- Born: 8 June 1850 Thun, Switzerland
- Died: 9 February 1914 (aged 63)
- Citizenship: Switzerland
- Known for: Developed the Gerber method of testing the fat content of milk
- Scientific career
- Fields: Dairy, Dairy product

= Niklaus Gerber =

Swiss dairy chemist and industrialist

Niklaus Gerber (8 June 1850 – 9 February 1914) was a Swiss dairy chemist and industrialist. He was born in 1850 in Thun, Switzerland. He attended the University of Bern and University of Zurich, studied chemistry in Paris and Munich and spent 2 years at the Swiss-American Milk Co. in Little Falls, New York.

==Biography==
In 1887, Gerber founded United Dairies of Zurich. At this time, the quality of raw milk was poor due to lack of hygiene. Further, dishonest dairymen would dilute raw milk with water and no means existed to effectively test the milk. In 1892, Gerber developed a method of analyzing fat content in milk in a relatively fast, simple, and reliable manner for the time. Niklaus obtained a patent on this "Acid-Butyrometry," which came to be known as the "Gerber Method". Although the method was originally developed for use only by United Dairies, Gerber began to sell the equipment to milk processors globally and created a separate company to commercialise the Gerber Method.

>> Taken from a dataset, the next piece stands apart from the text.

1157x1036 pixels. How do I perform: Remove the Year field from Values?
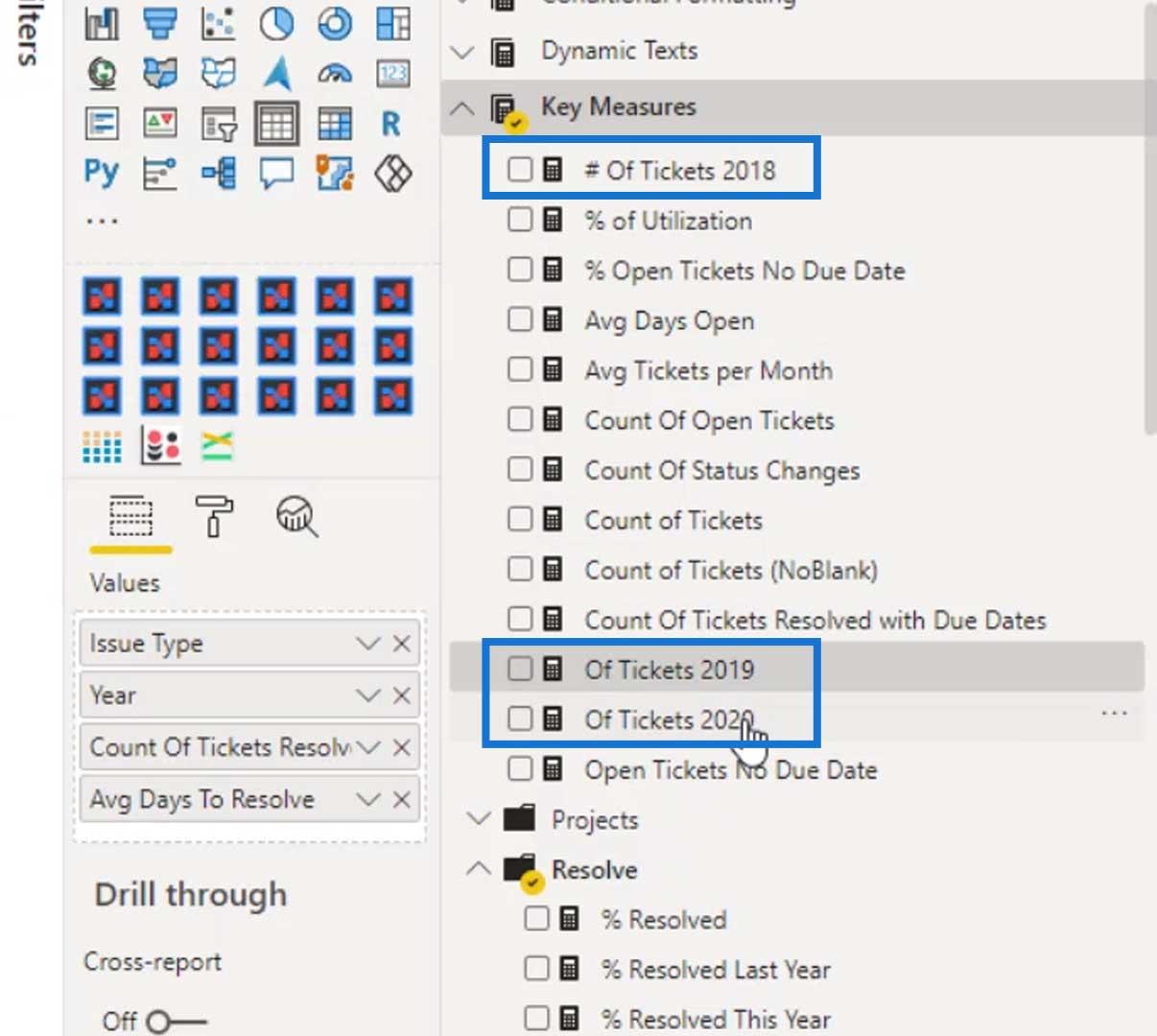click(x=402, y=695)
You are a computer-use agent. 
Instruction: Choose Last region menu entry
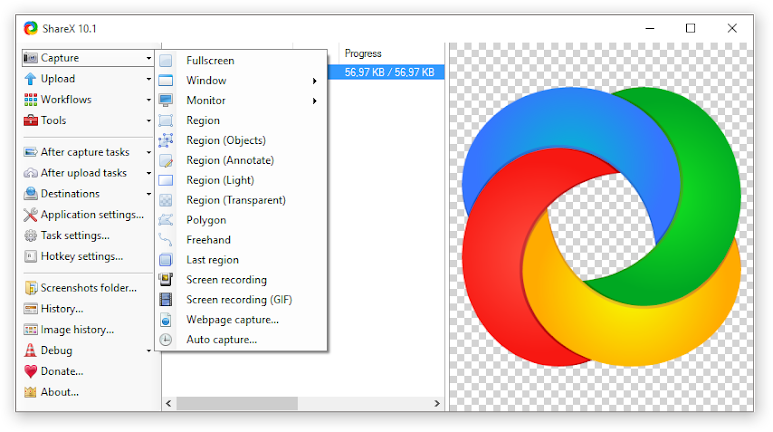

In 1904, Gerber founded the "Dr. N. Gerber's Acid-Butyrometry Ltd., Leipzig", which later merged with another entity to create "Dr. N. Gerber's m.b.H Zurich and Leipzig" to produce and develop the Gerber instruments.

Gerber died in 1914.

The Gerber method remains in wide use throughout much of the world. The Babcock test is similar and is more widely used in the United States.